In this article we will discuss the procedure and things to be kept in mind for removal of director of a company as per section 169 of the Companies Act, 2013.

As per section 169 of the Companies Act’ 2013, The shareholders have the power to remove a director of the company by passing an ordinary resolution. If the director to be removed is an independent director, then a special resolution is needed to remove the director.

Q1. What is the procedure to be followed for removal of director u/s 169 of the Companies Act’2013?

Ans: Here we give a step wise procedure for removal of director.

1. Receive a special notice under section 115 from one or more of the shareholders for removal of director detailing the grounds/reasons for removal of director.

Notice shall be given by members holding minimum 1% of the total voting power or shares on which an aggregate sum of not less than Rs. 5,00,000 has been paid up as on the date of the notice. (Section 115 of the Companies Act, 2013).

2. On receipt of the required special notice, the company shall send an intimation informing the concerned director of receiving a special notice for his removal along with the copy of such Special Notice to the concerned director.

3. The intimation letter shall intimate the concerned director of his right to represent himself against the said special notice giving him an opportunity to be heard whether in writing or otherwise.

4. If the concerned director intends to make a written representation against the resolution for his removal, he must send the same to the directors of the company before the notice of members’ meeting is given for convening the EGM/AGM for passing of resolution of removal. A copy of the representation made by the concerned director shall be circulated along with the notice of EGM/AGM.

5. In the meantime, the board of directors need to call a Board meeting to fix date, time and venue for Extraordinary Meeting (EGM) or annual general meeting as the case maybe and to consider resolution for removal of director in the board meeting.

6. At the board meeting, the directors pass a resolution for removal of director subject to the approval of shareholders at the general meeting and to issue notice to call a general meeting of the members at a fixed date, time and venue detailing the resolution for removal of director to be passed by the shareholders at such meeting.

7. The Explanatory statement to the notice of the general meeting, shall contain the detailed grounds for removal of director, along with copy of special notice received from a shareholder(s) and the written representation, if any from the director to be removed.

8. The resolution to be passed at the general meeting will be an ordinary resolution as a special business in the agenda for the Extra-ordinary General Meeting/Annual General Meeting unless the director to be removed is an independent director in which case a special resolution should be passed by the shareholders in order to remove a director of the company.

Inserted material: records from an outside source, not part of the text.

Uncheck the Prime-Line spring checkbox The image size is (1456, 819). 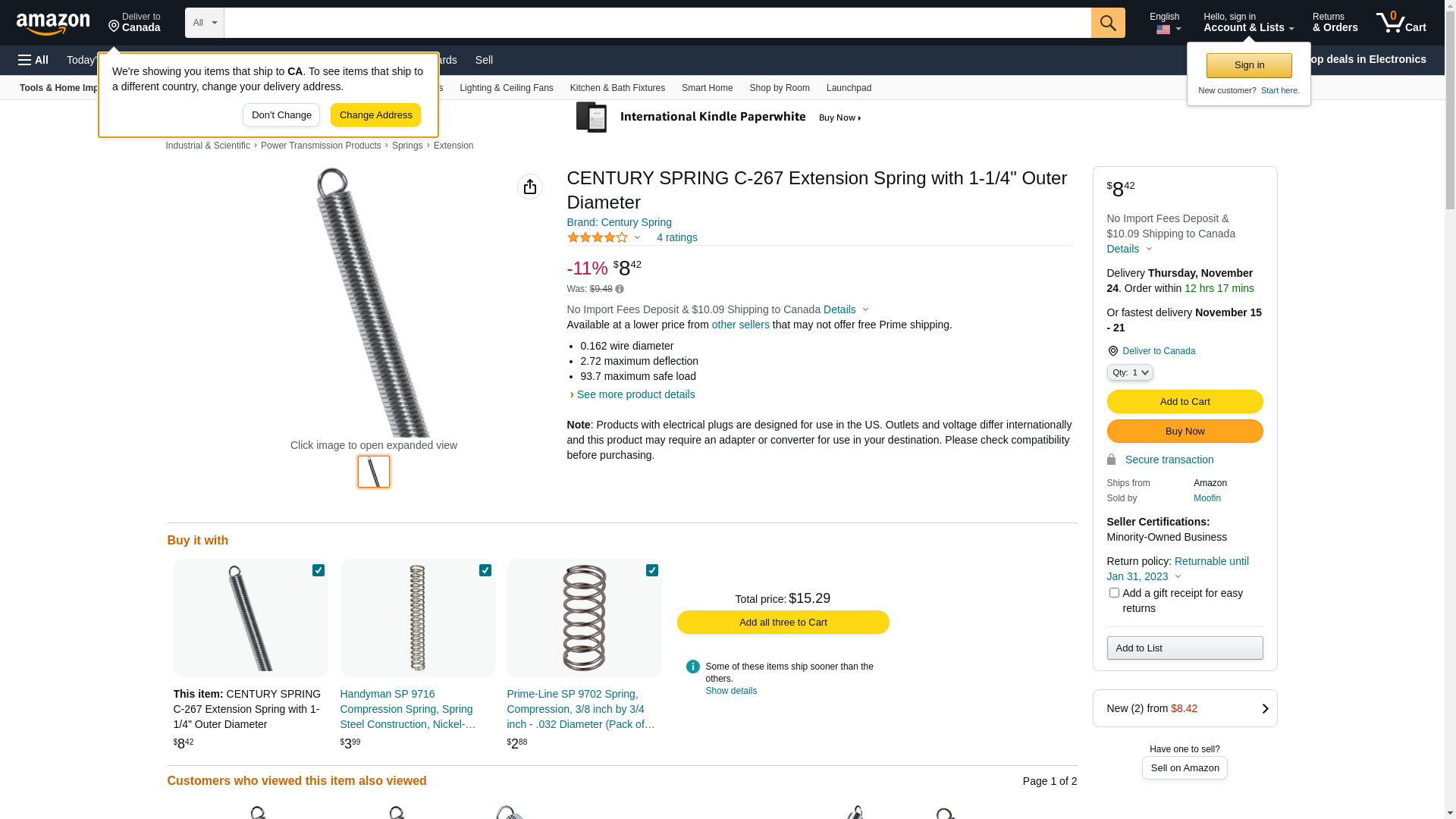[652, 570]
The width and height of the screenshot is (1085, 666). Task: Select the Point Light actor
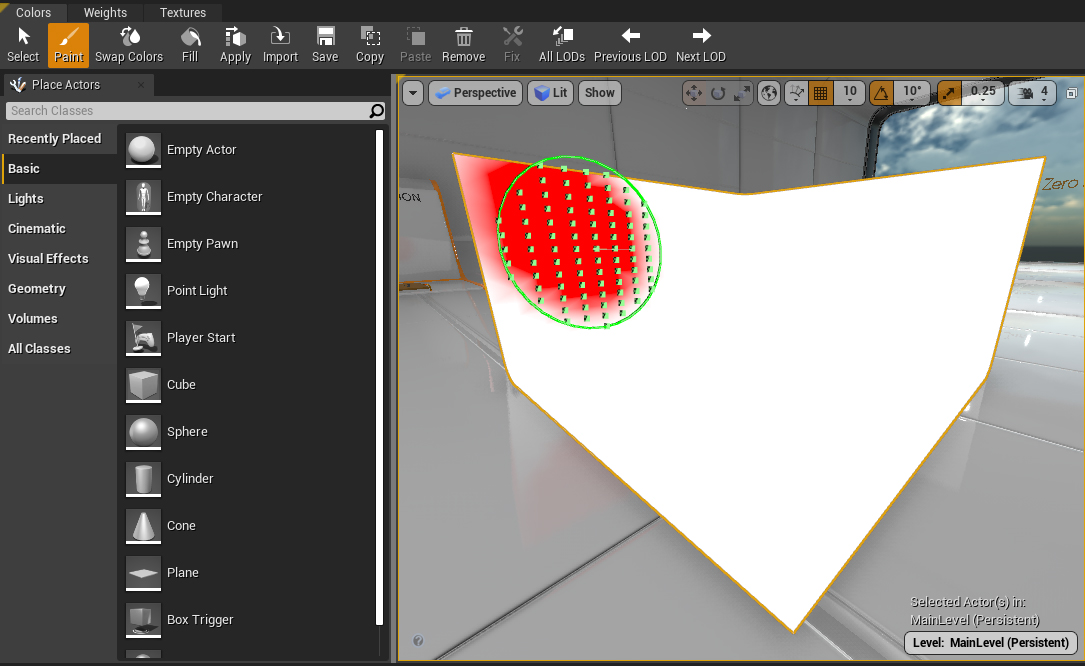coord(197,291)
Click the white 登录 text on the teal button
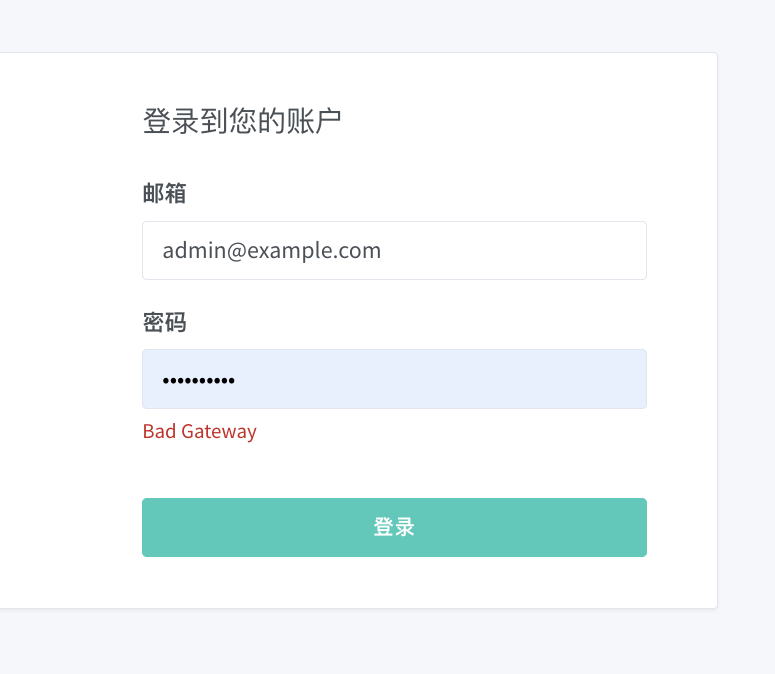 [x=394, y=527]
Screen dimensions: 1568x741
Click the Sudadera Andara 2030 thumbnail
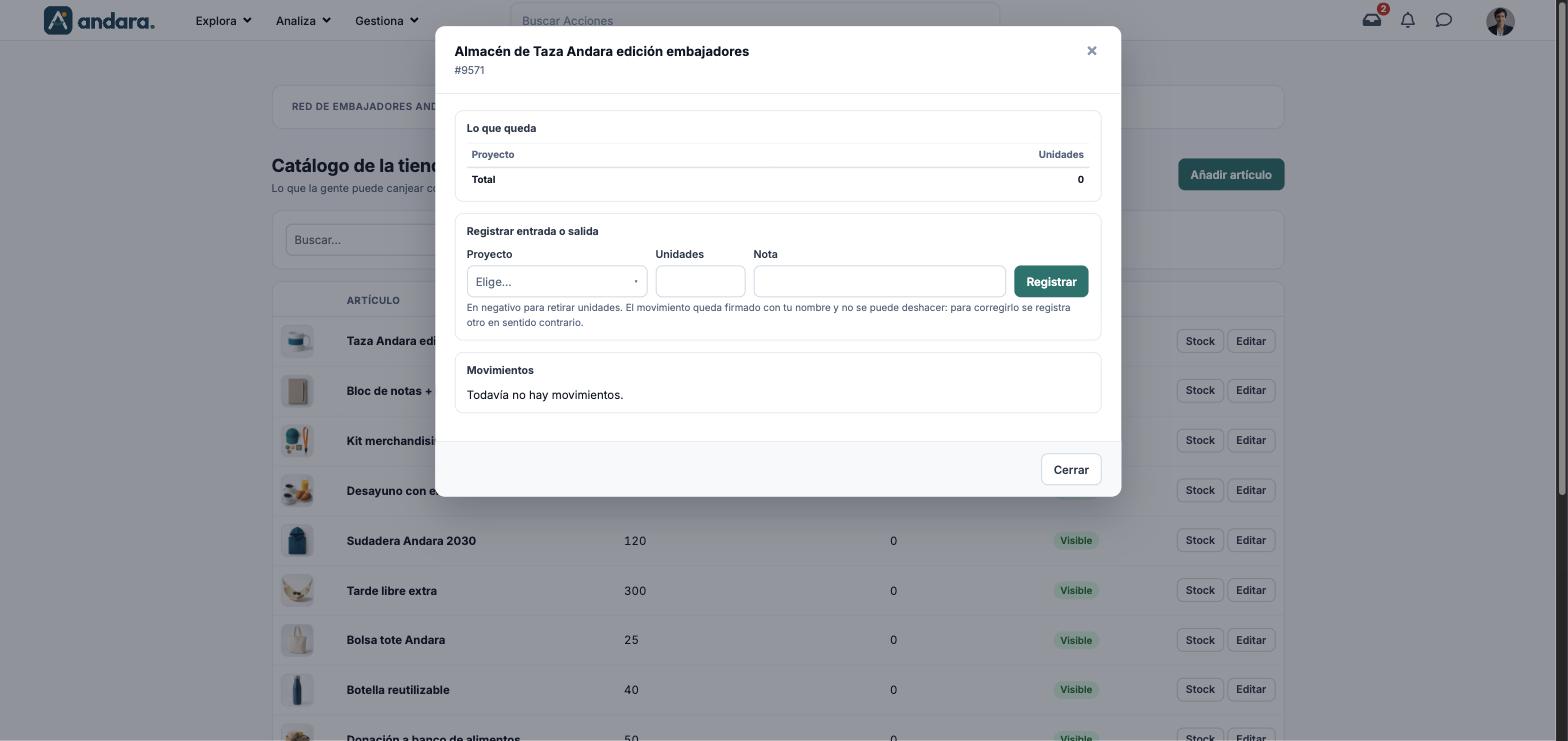(297, 541)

9. At the EGM, the director proposed to be removed shall also be given an opportunity of being heard if he has not sent the written representation earlier. If the director has sent the written representation as above the director has the right to get the representation read out in the relevant meeting.

However, the company or any other person aggrieved may apply to the Tribunal not to send the representation and not to read it out in the meeting on the ground that the rights conferred by this section are being wrongly used by the director.

10. If the shareholders are satisfied by the explanation and representation made by the concerned director, they may proceed to pass the resolution for the removal of director.

11. After the resolution for such removal is passed by the members at the EGM/AGM, the concerned director shall be informed of his removal and the resolution passed at the general meeting maybe filed in form MGT-14 with the registrar, if applicable.

Removal of director of a Company - Things to be kept in mind & Procedure

Reasons to Remove a director

A director can be removed for any of the following reasons:

  • If they incur any of the disqualifications specified under the Companies Act
  • If they absent themselves from board meetings over 12 months
  • If they enter into contracts or arrangements against the provisions of Section 184 of the Companies Act
  • If they are disqualified by an order of a court or tribunal
  • If they are convicted by a court of any offence and sentenced to imprisonment for not less than six months
  • If they have not abided by the terms and protocols mentioned in the Companies Act of 2013.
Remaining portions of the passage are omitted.